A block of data

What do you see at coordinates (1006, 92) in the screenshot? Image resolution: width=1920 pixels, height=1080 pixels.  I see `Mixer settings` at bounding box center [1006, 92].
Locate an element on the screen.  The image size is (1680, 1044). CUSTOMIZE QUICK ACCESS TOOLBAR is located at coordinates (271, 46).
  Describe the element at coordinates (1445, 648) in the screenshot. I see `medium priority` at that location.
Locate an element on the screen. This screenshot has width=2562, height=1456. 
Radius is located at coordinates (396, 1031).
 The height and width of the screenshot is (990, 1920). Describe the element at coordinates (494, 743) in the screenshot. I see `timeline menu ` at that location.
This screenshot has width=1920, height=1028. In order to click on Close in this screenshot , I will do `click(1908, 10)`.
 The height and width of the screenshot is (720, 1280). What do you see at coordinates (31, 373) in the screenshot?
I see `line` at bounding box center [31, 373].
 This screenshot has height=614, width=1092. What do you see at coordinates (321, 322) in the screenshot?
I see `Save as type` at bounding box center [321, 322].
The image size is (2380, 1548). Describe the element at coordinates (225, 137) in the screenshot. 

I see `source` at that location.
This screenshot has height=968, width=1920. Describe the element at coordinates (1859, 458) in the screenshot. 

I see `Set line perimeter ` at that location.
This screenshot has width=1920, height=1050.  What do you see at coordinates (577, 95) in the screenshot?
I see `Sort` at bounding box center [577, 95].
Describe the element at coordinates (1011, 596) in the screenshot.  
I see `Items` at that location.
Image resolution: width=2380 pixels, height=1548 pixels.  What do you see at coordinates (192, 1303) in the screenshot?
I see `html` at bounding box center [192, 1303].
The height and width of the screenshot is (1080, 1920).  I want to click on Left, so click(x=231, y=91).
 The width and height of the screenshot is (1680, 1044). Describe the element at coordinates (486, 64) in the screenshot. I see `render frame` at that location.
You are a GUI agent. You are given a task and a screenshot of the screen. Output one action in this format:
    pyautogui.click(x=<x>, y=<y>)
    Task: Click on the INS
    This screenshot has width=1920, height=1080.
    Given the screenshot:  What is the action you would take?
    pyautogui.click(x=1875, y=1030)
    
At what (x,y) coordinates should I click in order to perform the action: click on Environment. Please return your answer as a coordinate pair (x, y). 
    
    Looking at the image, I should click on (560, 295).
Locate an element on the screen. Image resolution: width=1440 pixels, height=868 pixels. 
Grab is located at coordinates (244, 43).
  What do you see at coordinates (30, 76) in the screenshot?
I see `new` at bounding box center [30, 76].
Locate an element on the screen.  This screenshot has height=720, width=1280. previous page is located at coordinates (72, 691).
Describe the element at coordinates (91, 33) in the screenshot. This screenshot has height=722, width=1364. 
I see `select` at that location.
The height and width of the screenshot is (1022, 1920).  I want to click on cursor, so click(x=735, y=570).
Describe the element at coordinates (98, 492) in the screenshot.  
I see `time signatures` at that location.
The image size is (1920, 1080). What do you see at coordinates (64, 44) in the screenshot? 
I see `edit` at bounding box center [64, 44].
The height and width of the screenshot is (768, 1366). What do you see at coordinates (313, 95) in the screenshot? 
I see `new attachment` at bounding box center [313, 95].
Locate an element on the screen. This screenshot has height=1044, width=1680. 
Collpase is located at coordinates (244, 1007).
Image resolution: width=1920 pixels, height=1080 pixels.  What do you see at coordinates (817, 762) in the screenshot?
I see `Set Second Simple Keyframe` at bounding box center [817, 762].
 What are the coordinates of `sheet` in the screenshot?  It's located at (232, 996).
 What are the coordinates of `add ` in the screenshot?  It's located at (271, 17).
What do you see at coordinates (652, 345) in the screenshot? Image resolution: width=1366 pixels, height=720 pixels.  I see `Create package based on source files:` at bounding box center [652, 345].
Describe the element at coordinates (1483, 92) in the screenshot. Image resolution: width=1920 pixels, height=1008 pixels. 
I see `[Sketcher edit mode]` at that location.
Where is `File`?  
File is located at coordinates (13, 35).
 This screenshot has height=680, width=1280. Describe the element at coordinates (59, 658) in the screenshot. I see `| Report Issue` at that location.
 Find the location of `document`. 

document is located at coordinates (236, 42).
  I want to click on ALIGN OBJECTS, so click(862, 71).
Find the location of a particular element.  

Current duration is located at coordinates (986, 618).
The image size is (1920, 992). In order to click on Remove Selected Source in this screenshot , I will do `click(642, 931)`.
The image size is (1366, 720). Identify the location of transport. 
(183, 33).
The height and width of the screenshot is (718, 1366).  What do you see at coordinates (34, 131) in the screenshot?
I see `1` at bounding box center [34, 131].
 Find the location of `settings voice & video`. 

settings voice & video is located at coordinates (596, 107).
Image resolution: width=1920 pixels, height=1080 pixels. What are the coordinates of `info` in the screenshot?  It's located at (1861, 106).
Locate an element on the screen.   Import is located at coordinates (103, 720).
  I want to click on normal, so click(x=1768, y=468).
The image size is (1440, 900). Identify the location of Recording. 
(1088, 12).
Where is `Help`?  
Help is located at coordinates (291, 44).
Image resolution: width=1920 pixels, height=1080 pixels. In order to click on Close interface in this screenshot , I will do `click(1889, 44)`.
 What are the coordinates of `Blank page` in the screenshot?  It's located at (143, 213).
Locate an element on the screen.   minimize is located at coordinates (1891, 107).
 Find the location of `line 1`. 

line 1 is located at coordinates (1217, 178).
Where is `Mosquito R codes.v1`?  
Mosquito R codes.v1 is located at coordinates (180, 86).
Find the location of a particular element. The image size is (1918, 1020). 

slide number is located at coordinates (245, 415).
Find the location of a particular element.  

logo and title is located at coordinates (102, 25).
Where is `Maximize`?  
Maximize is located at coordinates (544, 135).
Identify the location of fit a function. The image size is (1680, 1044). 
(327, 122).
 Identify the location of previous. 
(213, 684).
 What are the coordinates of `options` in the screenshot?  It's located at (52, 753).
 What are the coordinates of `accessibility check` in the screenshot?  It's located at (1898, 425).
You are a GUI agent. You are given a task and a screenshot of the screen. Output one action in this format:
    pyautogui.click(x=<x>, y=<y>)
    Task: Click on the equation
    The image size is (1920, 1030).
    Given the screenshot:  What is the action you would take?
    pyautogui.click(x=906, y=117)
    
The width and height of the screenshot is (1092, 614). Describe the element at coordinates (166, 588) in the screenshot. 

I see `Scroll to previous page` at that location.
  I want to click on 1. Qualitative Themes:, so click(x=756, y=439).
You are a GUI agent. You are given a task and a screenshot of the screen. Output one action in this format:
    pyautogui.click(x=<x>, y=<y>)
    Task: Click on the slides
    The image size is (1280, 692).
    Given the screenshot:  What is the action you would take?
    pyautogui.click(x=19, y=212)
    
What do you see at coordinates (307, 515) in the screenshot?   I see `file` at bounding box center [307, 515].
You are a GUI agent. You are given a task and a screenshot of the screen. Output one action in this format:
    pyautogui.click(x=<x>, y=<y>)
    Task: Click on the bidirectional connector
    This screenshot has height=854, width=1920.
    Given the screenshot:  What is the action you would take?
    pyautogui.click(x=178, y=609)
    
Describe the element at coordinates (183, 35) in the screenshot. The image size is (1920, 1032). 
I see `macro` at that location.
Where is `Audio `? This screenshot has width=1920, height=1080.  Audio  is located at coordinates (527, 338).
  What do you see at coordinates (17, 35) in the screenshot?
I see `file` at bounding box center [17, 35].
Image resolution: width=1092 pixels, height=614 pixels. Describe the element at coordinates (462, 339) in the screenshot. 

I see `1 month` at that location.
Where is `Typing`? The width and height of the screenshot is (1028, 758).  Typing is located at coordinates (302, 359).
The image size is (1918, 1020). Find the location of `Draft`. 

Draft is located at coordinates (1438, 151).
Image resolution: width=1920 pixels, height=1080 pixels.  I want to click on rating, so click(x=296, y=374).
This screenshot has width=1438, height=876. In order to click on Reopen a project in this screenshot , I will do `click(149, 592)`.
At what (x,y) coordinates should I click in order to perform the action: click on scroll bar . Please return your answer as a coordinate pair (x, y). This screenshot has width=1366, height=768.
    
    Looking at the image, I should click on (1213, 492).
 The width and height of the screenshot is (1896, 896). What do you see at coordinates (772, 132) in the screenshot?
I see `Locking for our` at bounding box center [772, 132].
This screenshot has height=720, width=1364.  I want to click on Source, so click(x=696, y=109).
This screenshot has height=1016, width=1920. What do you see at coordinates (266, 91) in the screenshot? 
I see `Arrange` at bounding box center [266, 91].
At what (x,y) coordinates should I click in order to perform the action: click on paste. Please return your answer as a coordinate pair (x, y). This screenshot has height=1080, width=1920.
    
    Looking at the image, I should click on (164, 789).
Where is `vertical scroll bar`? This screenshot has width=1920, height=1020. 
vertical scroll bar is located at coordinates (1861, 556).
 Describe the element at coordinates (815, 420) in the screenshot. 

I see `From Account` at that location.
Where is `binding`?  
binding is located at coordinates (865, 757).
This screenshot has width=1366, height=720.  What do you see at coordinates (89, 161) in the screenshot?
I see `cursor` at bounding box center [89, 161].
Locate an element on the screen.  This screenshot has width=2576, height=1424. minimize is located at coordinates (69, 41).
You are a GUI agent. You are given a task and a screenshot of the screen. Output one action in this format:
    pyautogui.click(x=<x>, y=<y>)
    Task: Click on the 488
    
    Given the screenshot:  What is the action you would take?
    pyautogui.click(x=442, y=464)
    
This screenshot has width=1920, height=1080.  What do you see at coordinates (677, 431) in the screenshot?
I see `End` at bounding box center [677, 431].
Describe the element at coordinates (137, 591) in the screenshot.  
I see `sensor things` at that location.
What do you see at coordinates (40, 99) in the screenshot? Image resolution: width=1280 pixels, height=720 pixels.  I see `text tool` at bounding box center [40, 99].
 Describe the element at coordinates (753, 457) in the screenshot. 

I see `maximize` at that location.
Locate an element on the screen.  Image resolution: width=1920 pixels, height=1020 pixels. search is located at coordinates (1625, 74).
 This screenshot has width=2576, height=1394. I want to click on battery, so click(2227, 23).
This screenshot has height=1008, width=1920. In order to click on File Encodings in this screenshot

THE REQUEST: Repeat the lines of the records above word for word, starting at the beginning of the records and ending with the line that contains "Describe the element at coordinates (1445, 648)".

OUTPUT FOR THIS EXERCISE:
What do you see at coordinates (1006, 92) in the screenshot? Image resolution: width=1920 pixels, height=1080 pixels.  I see `Mixer settings` at bounding box center [1006, 92].
Locate an element on the screen.  The image size is (1680, 1044). CUSTOMIZE QUICK ACCESS TOOLBAR is located at coordinates (271, 46).
  Describe the element at coordinates (1445, 648) in the screenshot. I see `medium priority` at that location.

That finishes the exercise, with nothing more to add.